QUOTED PASSAGE:
The four-leaf clover is a rare variation of the common three-leaf clover. According to traditional sayings, such clovers bring good luck, though it is not clear when or how this idea began. One early mention of "Fower-leafed or purple grasse" is from 1640 and simply says that it was kept in gardens because it was "good for the purples in children or others".

Occurrence
Four-leaf clovers have a frequency of approximately 1 in 5000, according to a 2017 survey of approximately 7 million clovers conducted by Lidia and Uli Sperling of the website Share the Luck. The same survey found that the frequency of five-leaf clovers is 1 in 24,400, and of six-leaf clovers is 1 in 312,500.

Even so, this probability has not deterred collectors who have reached records as high as 160,000 four-leaf clovers in a lifetime. The world record for number of four-leaf clovers collected in one hour is 166, set by American Katie Borka on June 23, 2018.

Clovers can have more than four leaves. Five-leaf clovers are less commonly found naturally than four-leaf clovers; however, they, too, have been successfully cultivated. Some four-leaf clover collectors, particularly in Ireland, regard the five-leaf clover, known as a rose clover, as a particular prize. The most leaves ever found on a single clover stem (Trifolium repens L.) is 56 and was discovered by Shigeo Obara of Hanamaki, Iwate, Japan, on 10 May 2009.

Cause

It is debated whether the fourth leaf is caused genetically or environmentally. Its relative rarity (1 in 5,000 clovers) suggests a possible recessive gene appearing at a low frequency. Alternatively, four-leaf clovers could be caused by somatic mutation or a developmental error of environmental causes. They could also be caused by the interaction of several genes that happen to segregate in the individual plant. It is possible all four explanations could apply to individual cases. This means that multiple four-leaf clovers could be found in the same cloverplant.

Researchers from the University of Georgia have reported finding the gene that turns ordinary three-leaf clovers into the coveted four-leaf types. Masked by the three-leaf gene and strongly influenced by environmental condition, molecular markers now make it possible to detect the presence of the gene for four-leaves and for breeders to work with it. The results of the study, which also located two other leaf traits in the white-clover genome, were reported in the July/August 2010 edition of Crop Science, published by the Crop Science Society of America.

The other leaf traits, the red fleck mark and red midrib, a herringbone pattern that streaks down the center of each leaflet in a bold red color, were mapped to nearby locations, resolving a century-old question as to whether these leaf traits were controlled by one gene or two separate genes.

White clover has many genes that affect leaf color and shape, and the three in the study were very rare. These traits can be quite attractive, particularly if combined with others, and can turn clover into an ornamental plant for use in flower beds.

There are reports of farms in the US which specialize in four-leaf clovers, producing as many as 10,000 a day (to be sealed in plastic as "lucky charms") by introducing a genetically engineered ingredient to the plants to encourage the aberration (there are, however, widely available cultivars that regularly produce leaves with multiple leaflets – see below).

DATA SEGMENT:
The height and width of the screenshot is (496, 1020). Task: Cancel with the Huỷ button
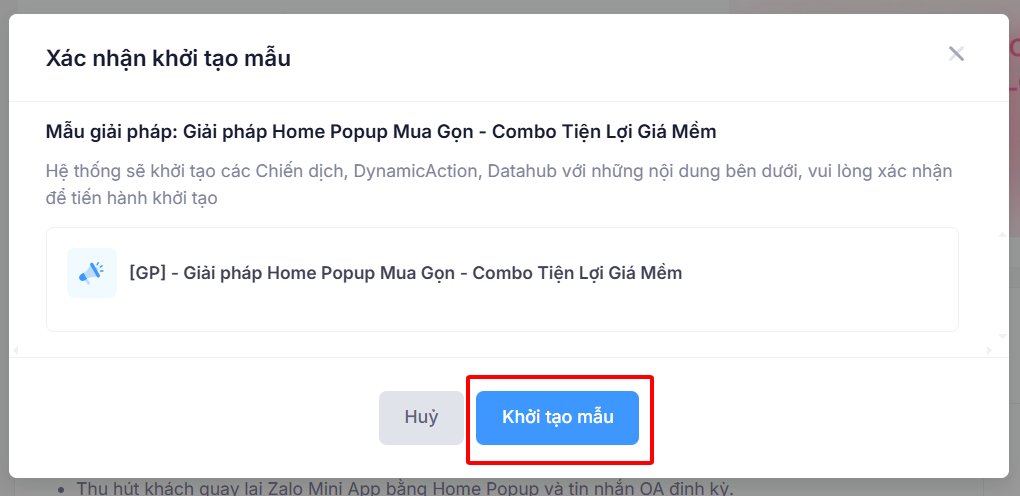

TO DO:
1. According to the clover article, who holds the world record for four-leaf clovers collected in one hour, and how many were collected?
2. For each statement, say whether the clover article agrees, and quote the words that decide it. (a) The 2017 survey found that five-leaf clovers occur at a frequency of 1 in 24,400. (b) The University of Georgia findings were reported in Crop Science in 2012. (c) Some collectors in Ireland know the five-leaf clover as a rose clover.
3. Please copy the clover article word for word from "Even so, this" up to and including "10 May 2009.".
Answer from the clover article alone, not from the data.

ANSWERS BY ITEM NUMBER:
1. Katie Borka, with 166 four-leaf clovers.

2.
(a) Yes: "the frequency of five-leaf clovers is 1 in 24,400"
(b) No: "were reported in the July/August 2010 edition of Crop Science"
(c) Yes: "particularly in Ireland, regard the five-leaf clover, known as a rose clover, as a particular prize"

3.
Even so, this probability has not deterred collectors who have reached records as high as 160,000 four-leaf clovers in a lifetime. The world record for number of four-leaf clovers collected in one hour is 166, set by American Katie Borka on June 23, 2018.

Clovers can have more than four leaves. Five-leaf clovers are less commonly found naturally than four-leaf clovers; however, they, too, have been successfully cultivated. Some four-leaf clover collectors, particularly in Ireland, regard the five-leaf clover, known as a rose clover, as a particular prize. The most leaves ever found on a single clover stem (Trifolium repens L.) is 56 and was discovered by Shigeo Obara of Hanamaki, Iwate, Japan, on 10 May 2009.